Scott Bonneau, as the CTO and EVP of Engineering, is responsible for the building of critical infrastructure systems at Bazaarvoice, a data storage system that serves over 10 billion interactions per month. Bonneau worked at Google for four years, as well as leadership positions at RGM Advisors, Lombardi Software, MessageOne and Trilogy Software. 

Bazaarvoice was founded in 2005 and its basic thesis was based on Amazon’s datacapturing tendencies. Teams at Amazon would analyze the user-generated data and Scott Bonneau felt that he should be able to do that too.

“The value proposition of Bazaarvoice was that nobody reads ads,” Bonneau declared.

“Okay, that’s not really 100 percent true, but ads don’t get read. We place more trust in other people’s reviews than we do with advertisements.

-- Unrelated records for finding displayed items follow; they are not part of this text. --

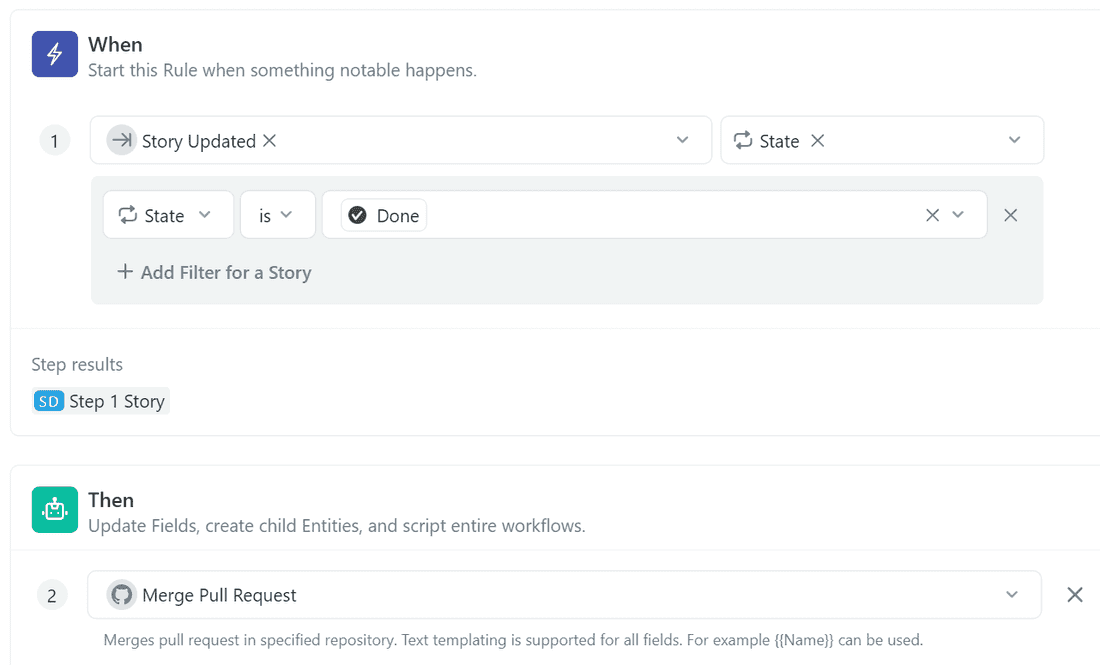The height and width of the screenshot is (665, 1100).
Task: Expand the Done value dropdown chevron
Action: 957,215
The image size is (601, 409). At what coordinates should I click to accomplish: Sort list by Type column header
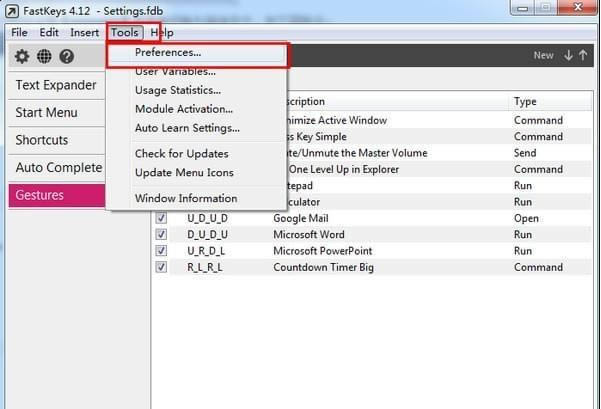coord(525,102)

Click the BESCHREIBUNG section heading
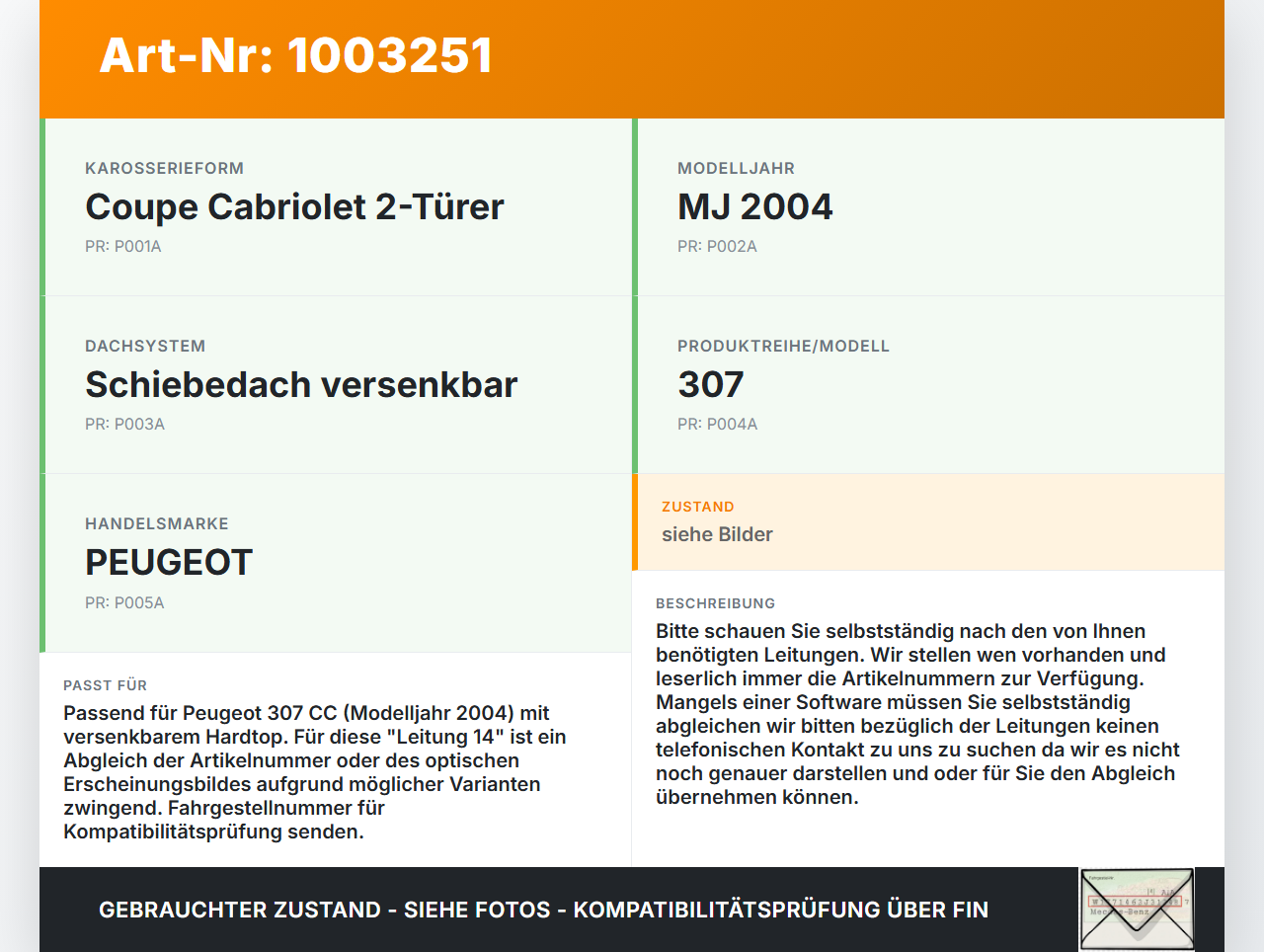[715, 603]

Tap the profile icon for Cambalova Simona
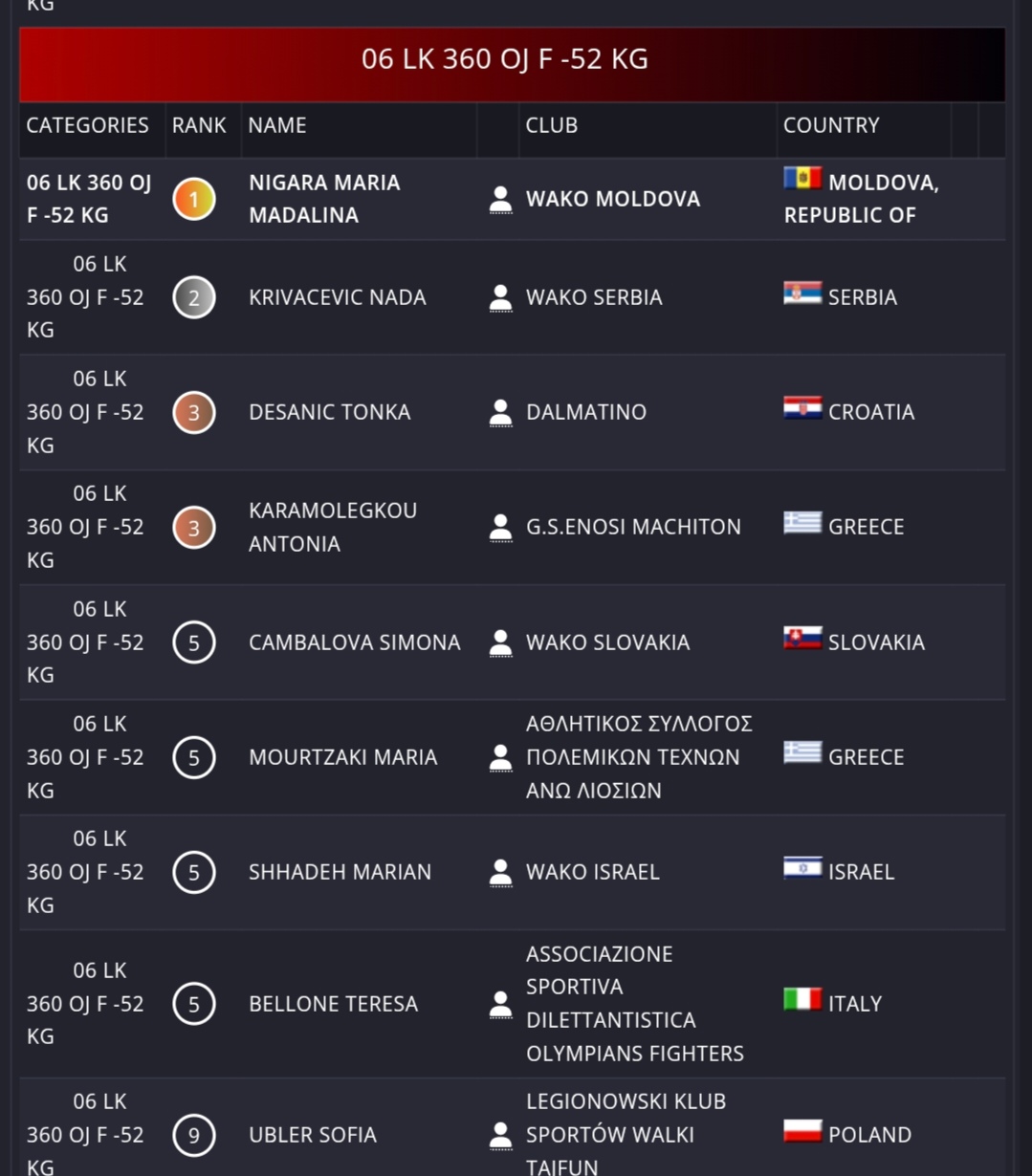(x=499, y=643)
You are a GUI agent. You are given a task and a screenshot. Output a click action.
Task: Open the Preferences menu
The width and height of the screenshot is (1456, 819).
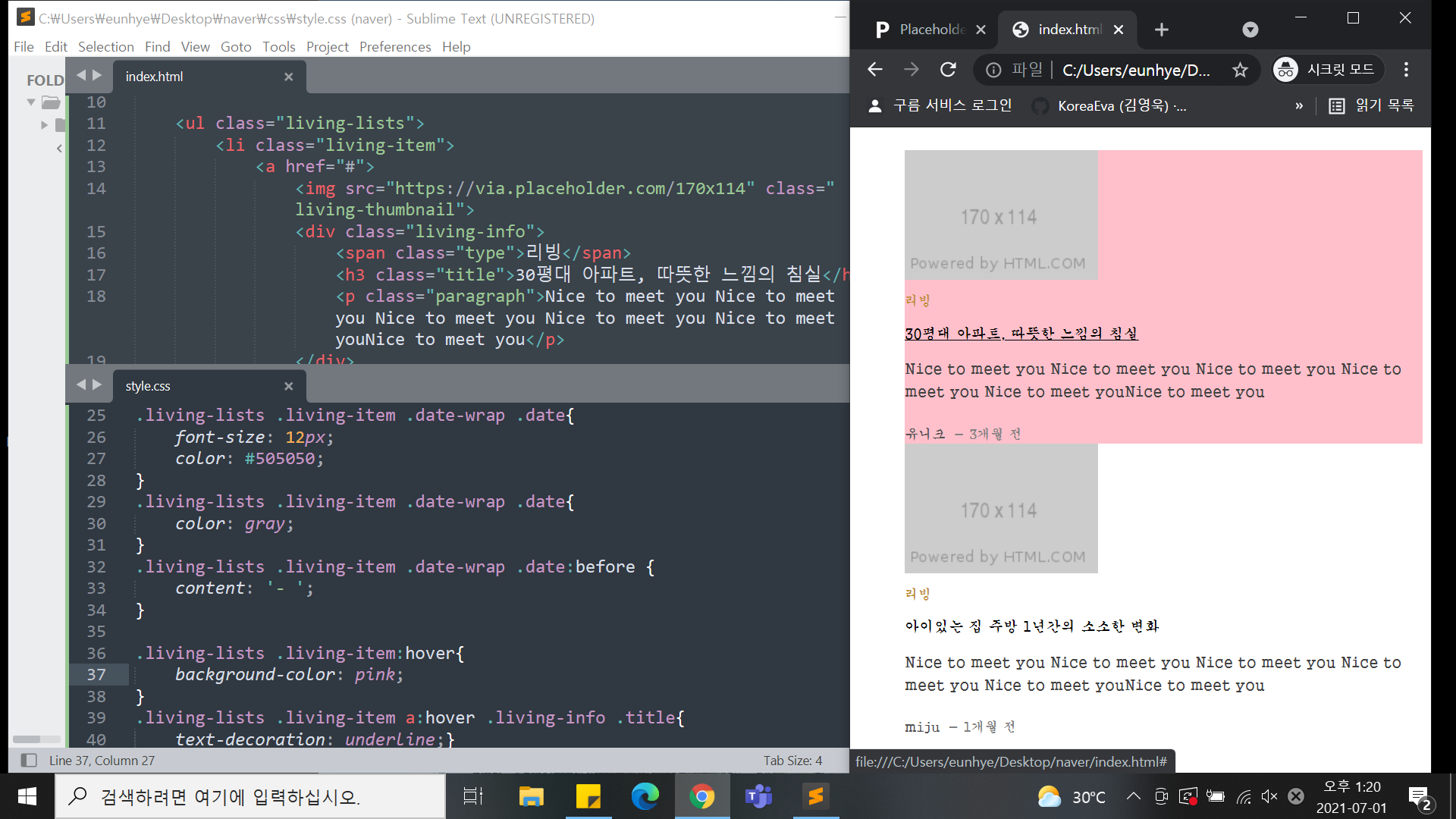coord(394,47)
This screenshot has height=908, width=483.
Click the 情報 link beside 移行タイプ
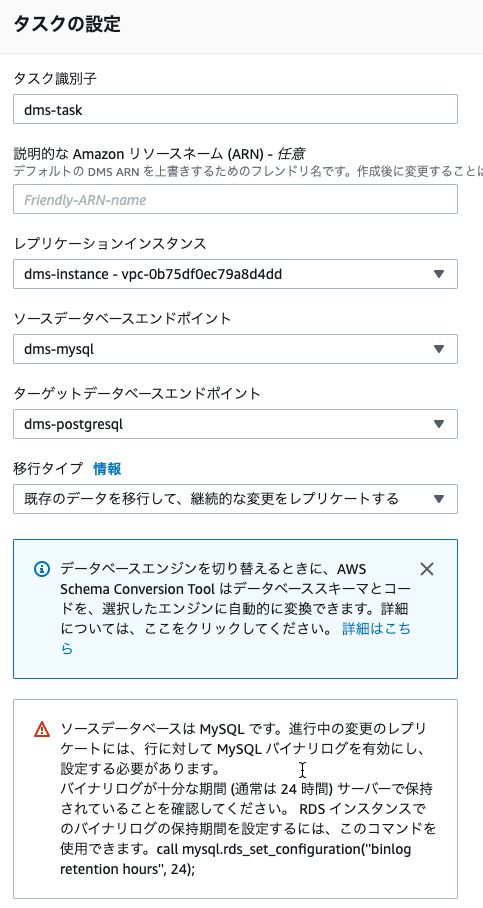(107, 469)
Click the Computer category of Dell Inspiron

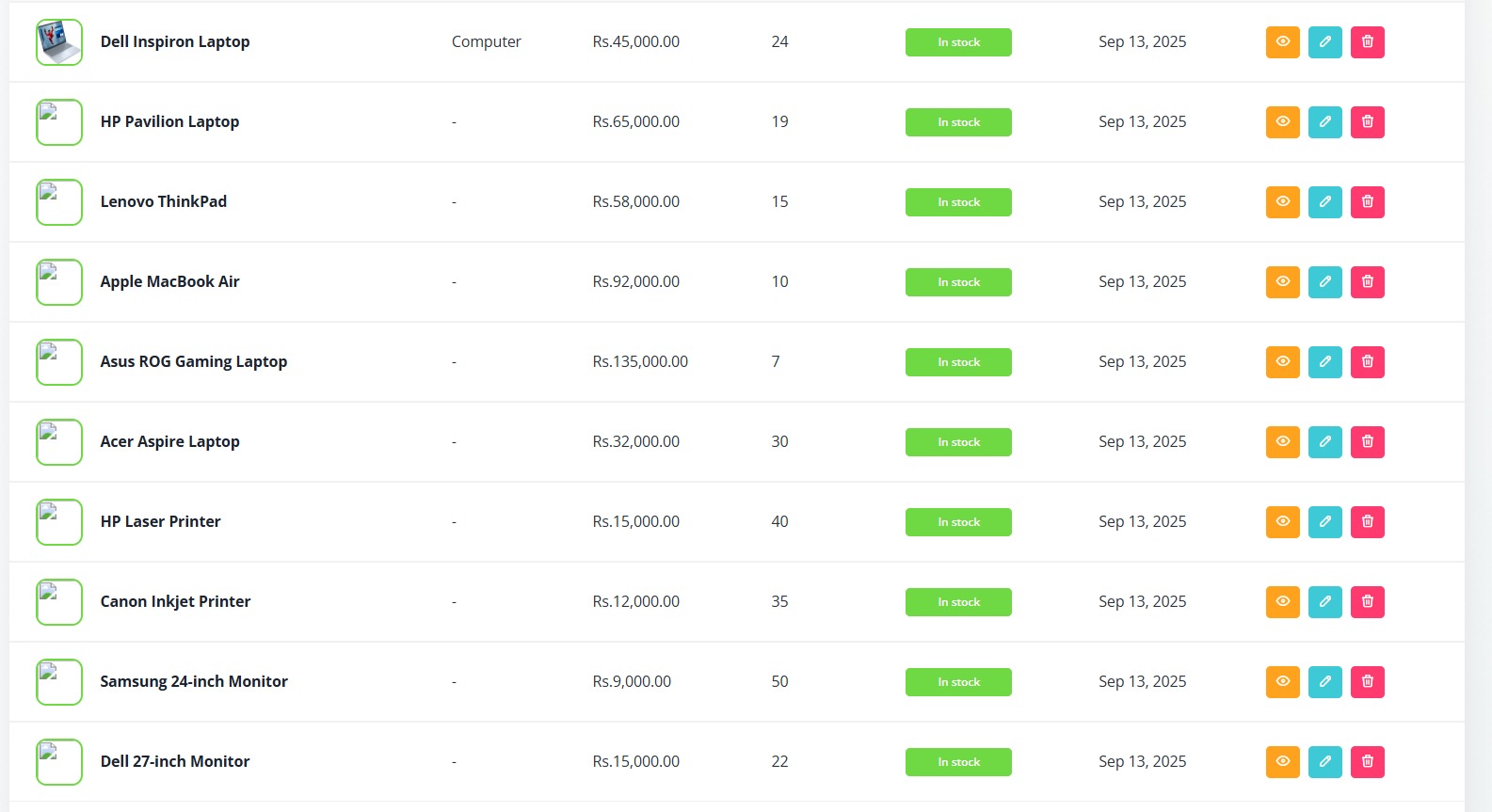pyautogui.click(x=486, y=41)
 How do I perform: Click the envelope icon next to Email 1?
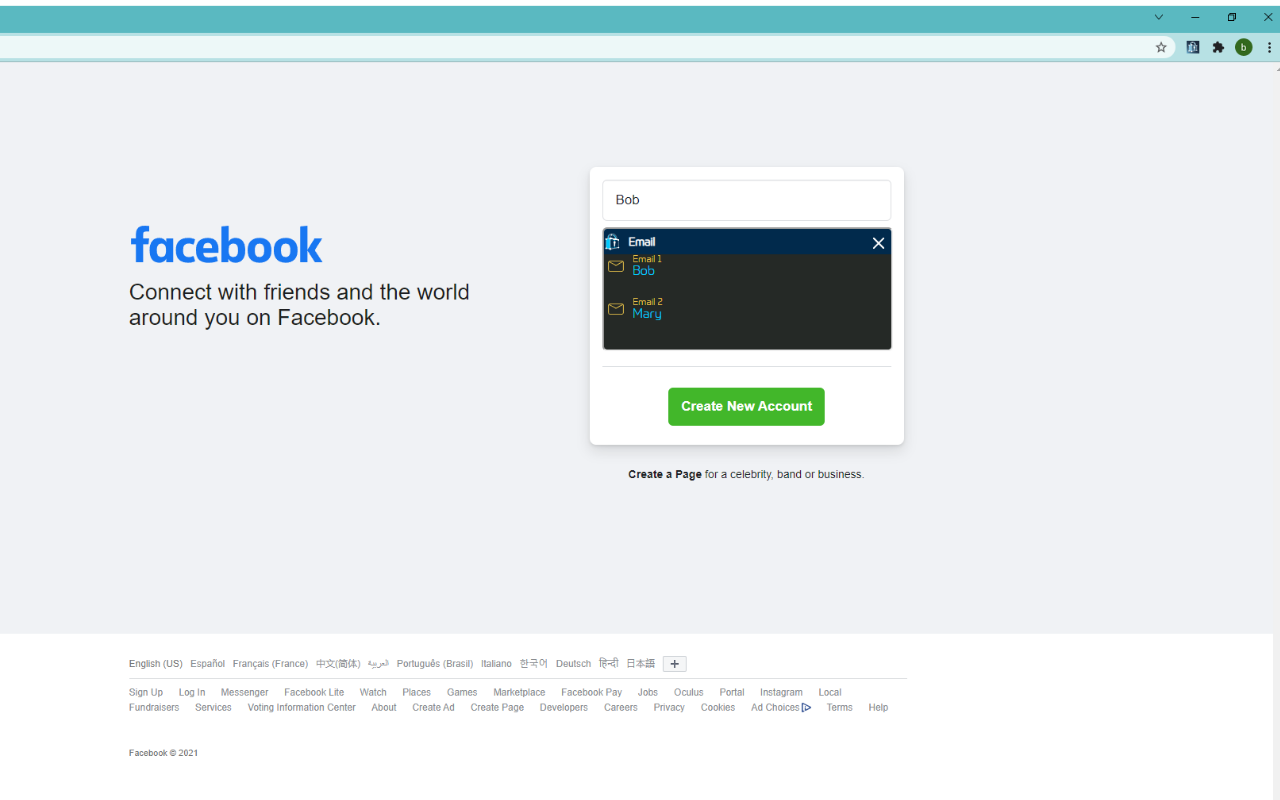(616, 265)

Feedback from people are read differently than from ads.”

Bonneau gave a brief breakdown of Bazaarvoice’s thesis.

1. Help business capture display, share and analyze user-generated content

2. Connect brands with the point of purchase conversation

3. Enable retailers and brands to participate in shopper marketing media

“We aggregate for these brands and give them a dashboard to help brands operate with their own,” he said.

And this is how Bazaarvoice does it:

• Hasten and managed SaaS solutions

• Full service

• White label clients use JavaScript

• Serves all of the necessary content including image, CSS, JS

• Serves content every time and when any one of our clients are involved

“Bazaarvoice currently serves over 2,500 brands,” Bonneau said.

In terms of scaling, Bonneau said, “scaling is our middle name.” Bazaarvoice serves more than 100 million page views, displays 800 millions pieces of content and it receives 95,000 new pieces of content a month.

Regarding their technologies, Bazaarvoice uses DataStore, made up of MySQL, Hadoop, ElasticSearch among others. Its application uses Java, Tornado, mGINX and node; and the UI is composed of JQuery, freemaker, Ember.js and others.

“We did find some cracks in the foundation, though,” Bonneau confessed. “We found that it had some slow rendering, hard to recover content—we decided to revisit everything that we had done at the beginning of the strategy and worked back from there.”

“Things like latency matter a lot. We need to send out content as fast as we can. We need to be able to get to throw data at any time. We do a lot of machine learning,” Bonneau said.

RC Johnson took over for Bonneau from here.

“There are three different things we created:”

• Emo – an emotions database

• Databus – emotions database

• Pollui – ElasticSearch, erodes databus events and displays index.

Johnson talked at length on breaking Emo apart. “There are key horizontal scale on read/writes, it is fault-tolerant, multi-master and multi-document.” On structure, Johnson said that there would be one ring for product data and another one for content. In other cultures, they’ve been exposed to MySQL, Mango and HBale.

Bazaarvoice’s SQL is designed for writers and it can scale with your changing plans. Its noSQL is designed for rendering.

On Pollui, Johnson described it as a declarative, rule-based, denormalized search index.

“Bazaarvoice uses ElasticSearch clusters—the backbone—of the system.” It can be customized with the AWS Cloud plugins and the discoverability/SOA/Monitoring programs.